→ **Ziel der Aufgabe**: Gib die Zeilen von der Zeile mit „You are a GUI“ bis zur Zeile mit „click(61, 1001)“ einschließlich beider unverändert wieder und lass die Bilder dabei weg.

→ **Gegebene Daten**:
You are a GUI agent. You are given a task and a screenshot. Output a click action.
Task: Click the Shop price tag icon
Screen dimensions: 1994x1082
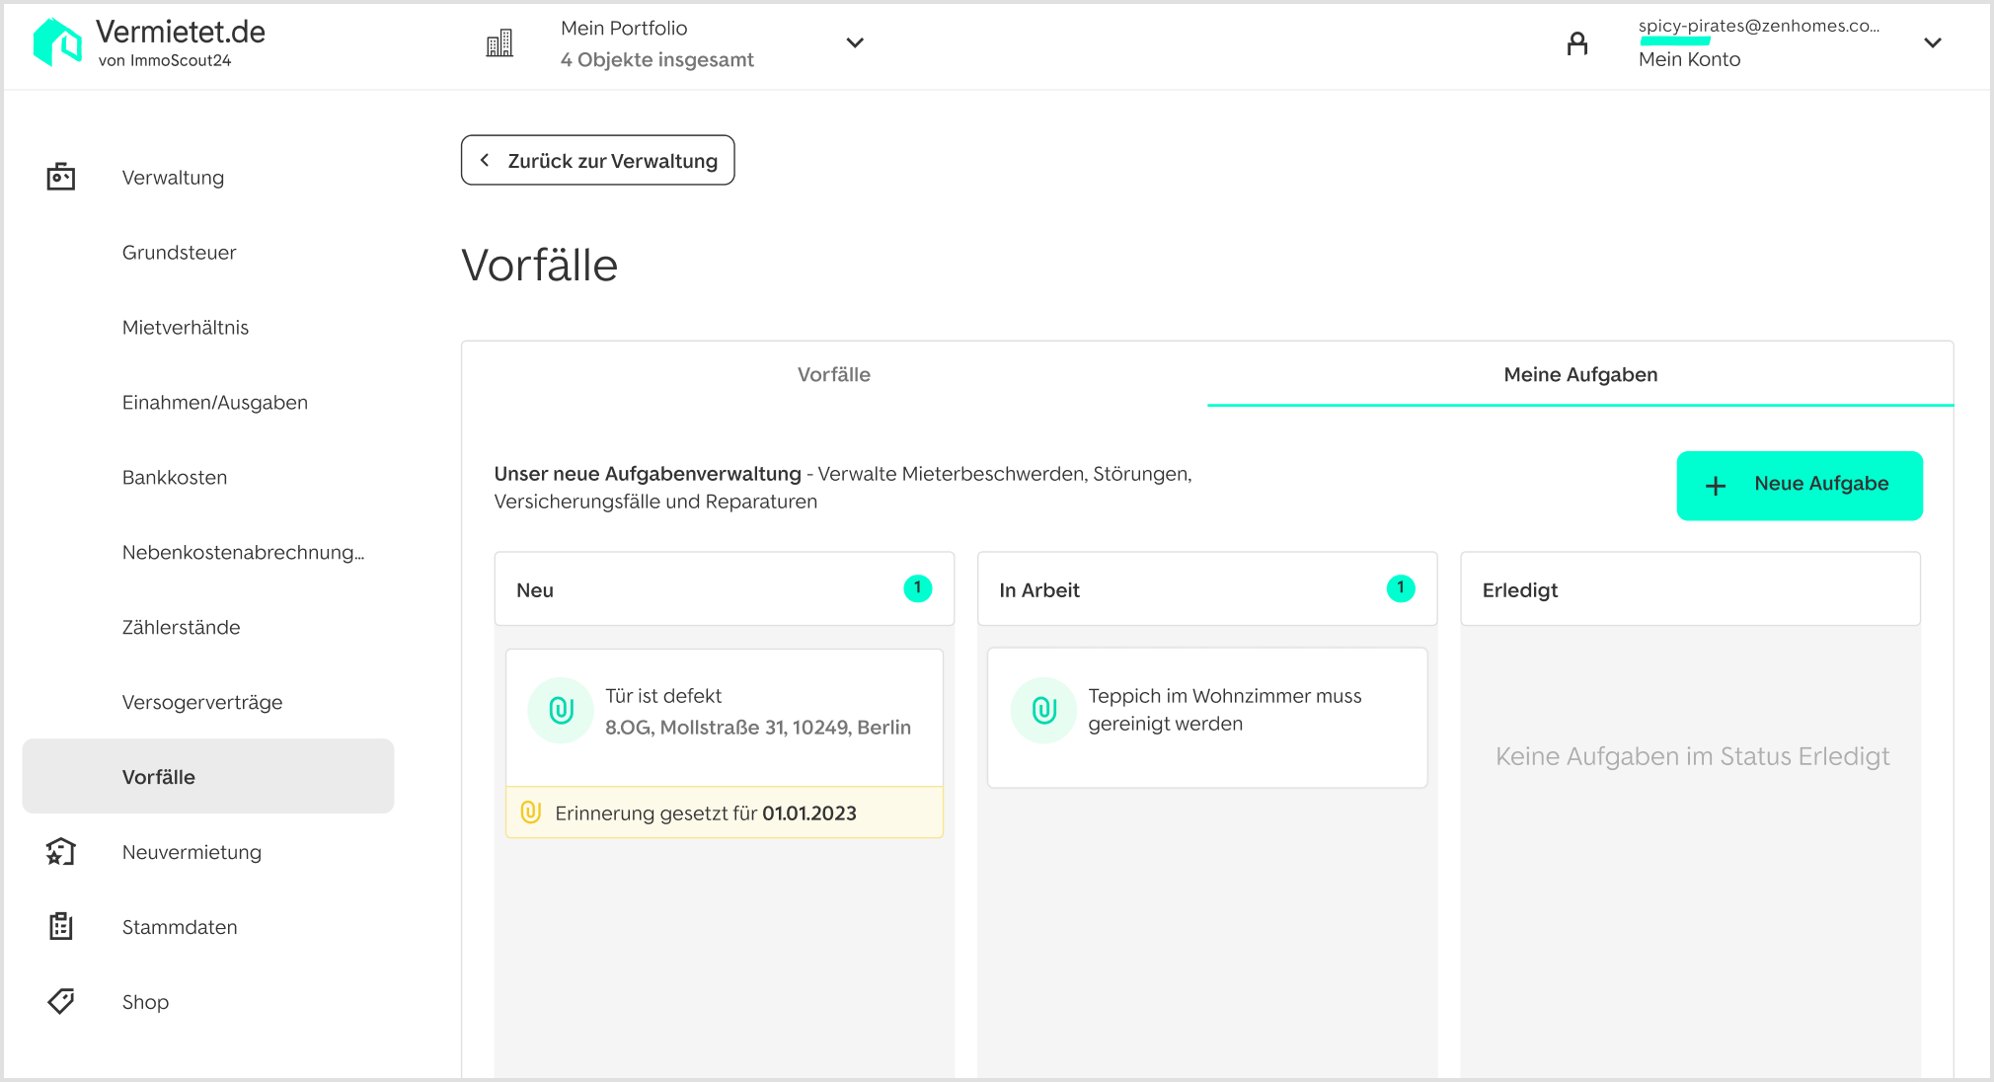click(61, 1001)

--

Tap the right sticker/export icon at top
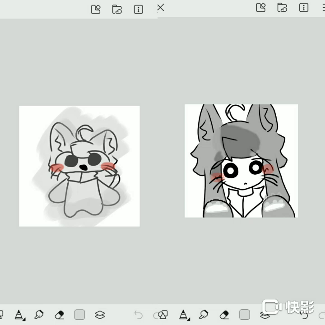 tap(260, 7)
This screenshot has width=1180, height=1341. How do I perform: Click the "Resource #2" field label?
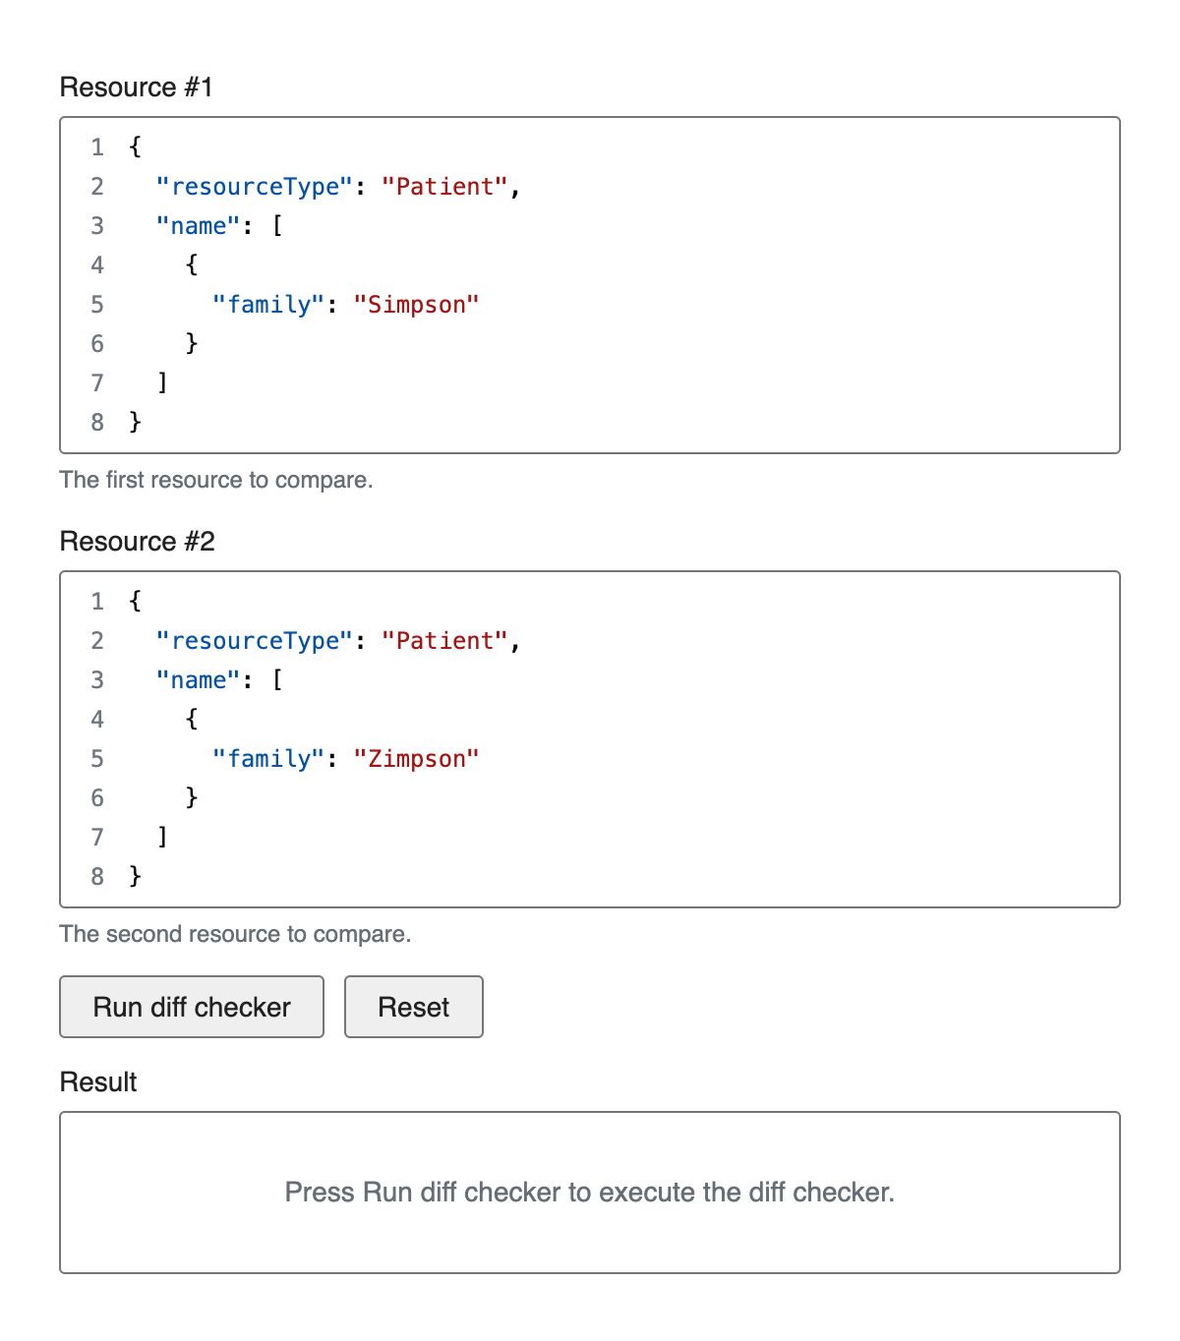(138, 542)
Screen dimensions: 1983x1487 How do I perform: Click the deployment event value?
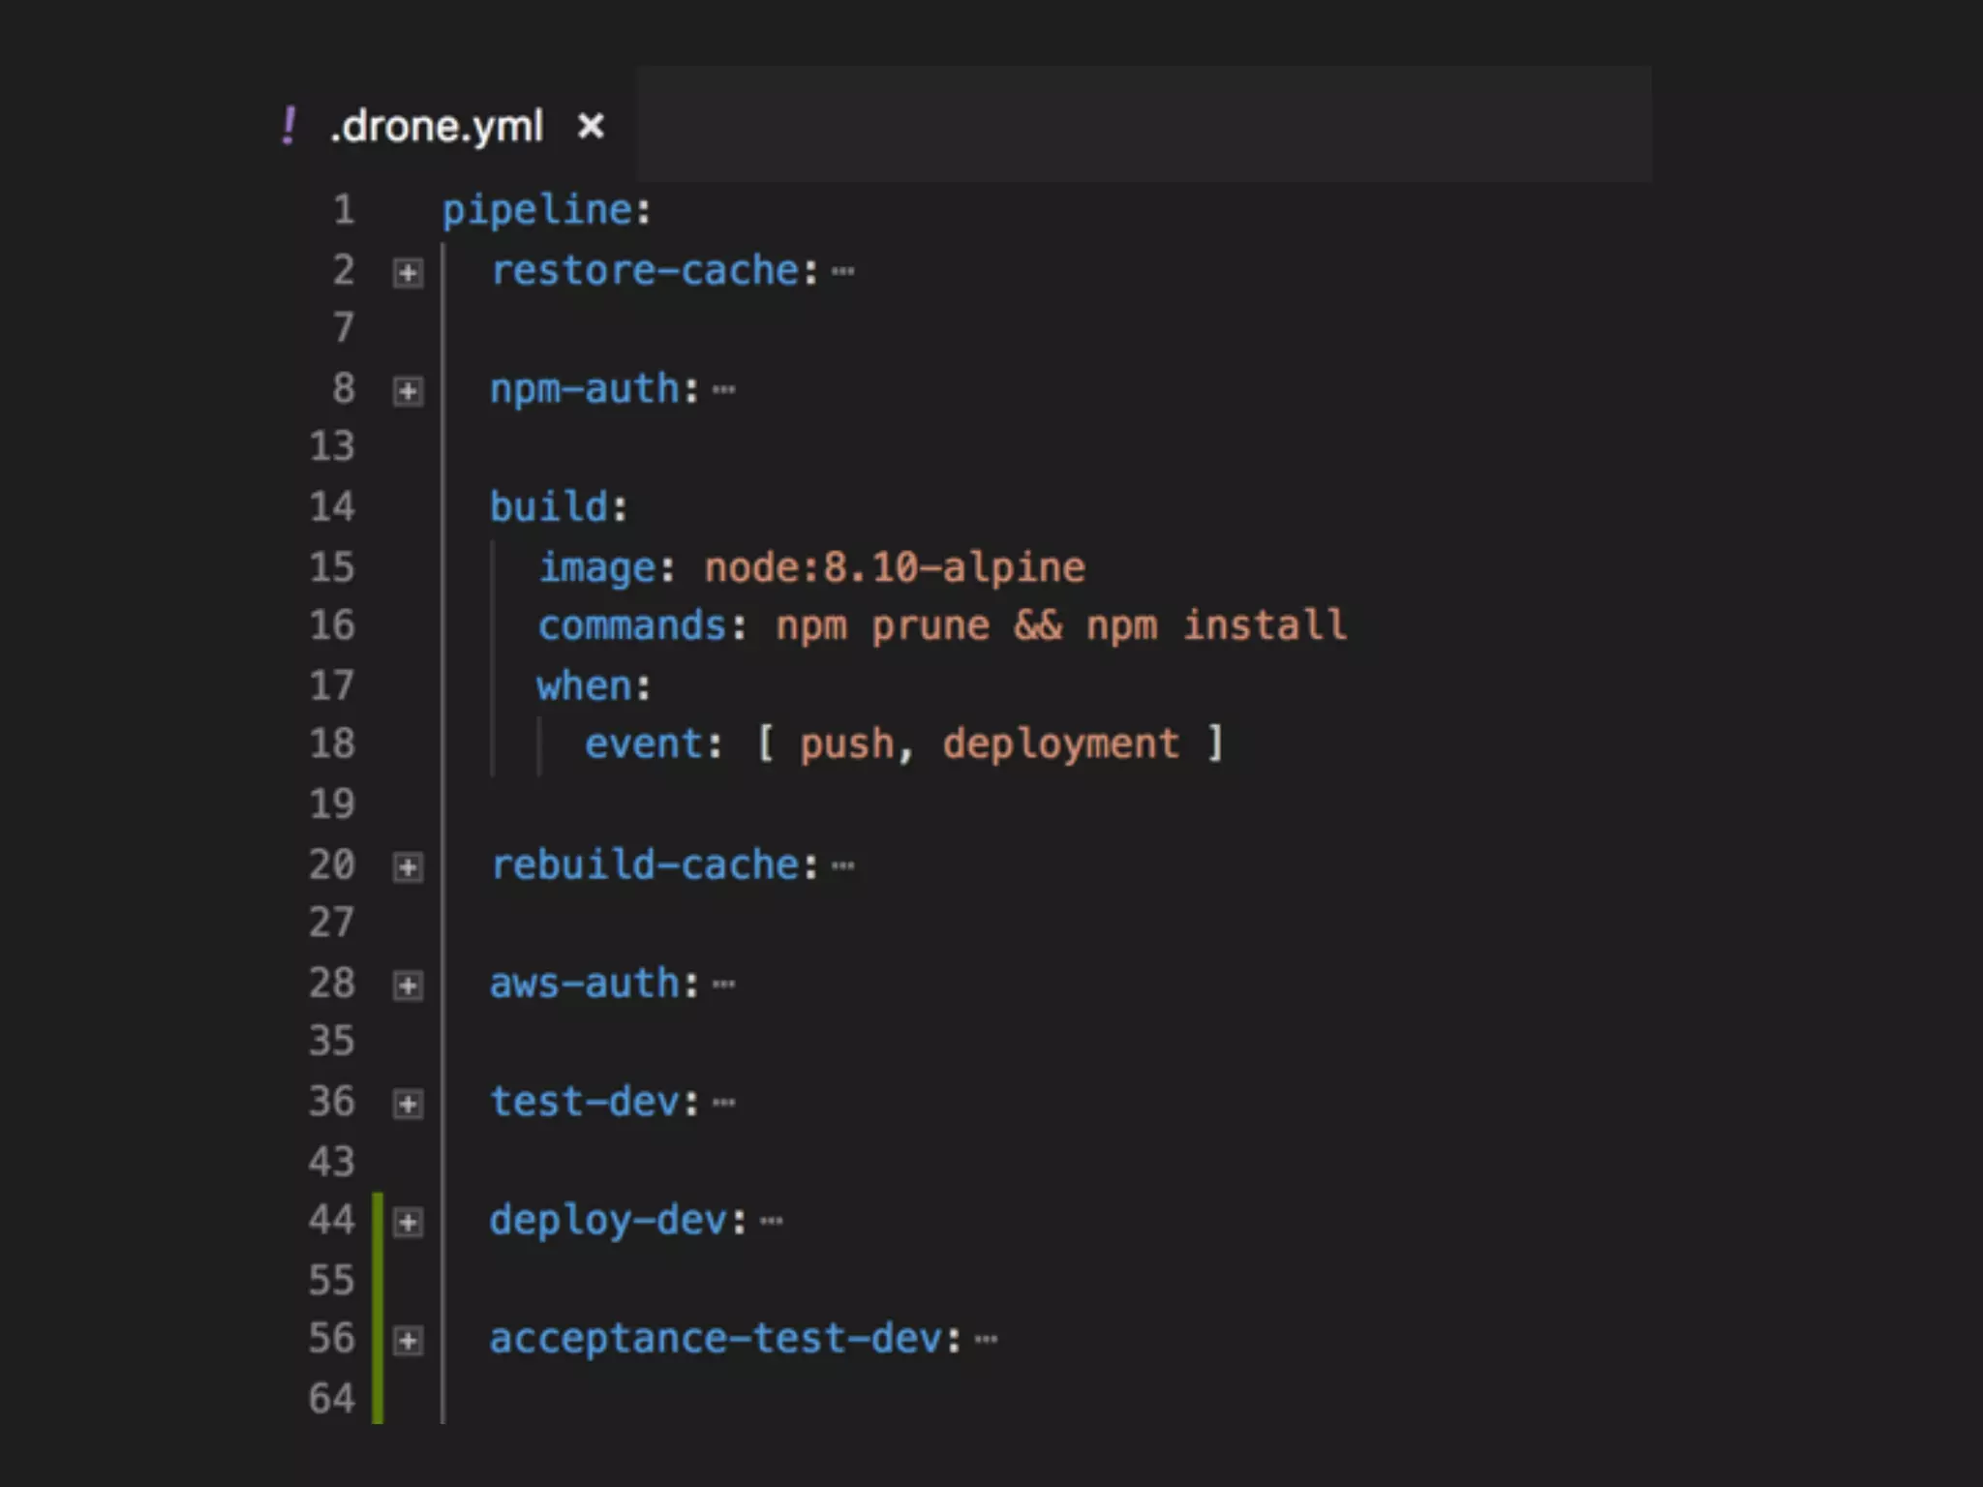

→ **Lösung der Aufgabe**:
You are a GUI agent. You are given a task and a screenshot. Output a click action.
Task: Click the Shop price tag icon
Screen dimensions: 1994x1082
click(61, 1001)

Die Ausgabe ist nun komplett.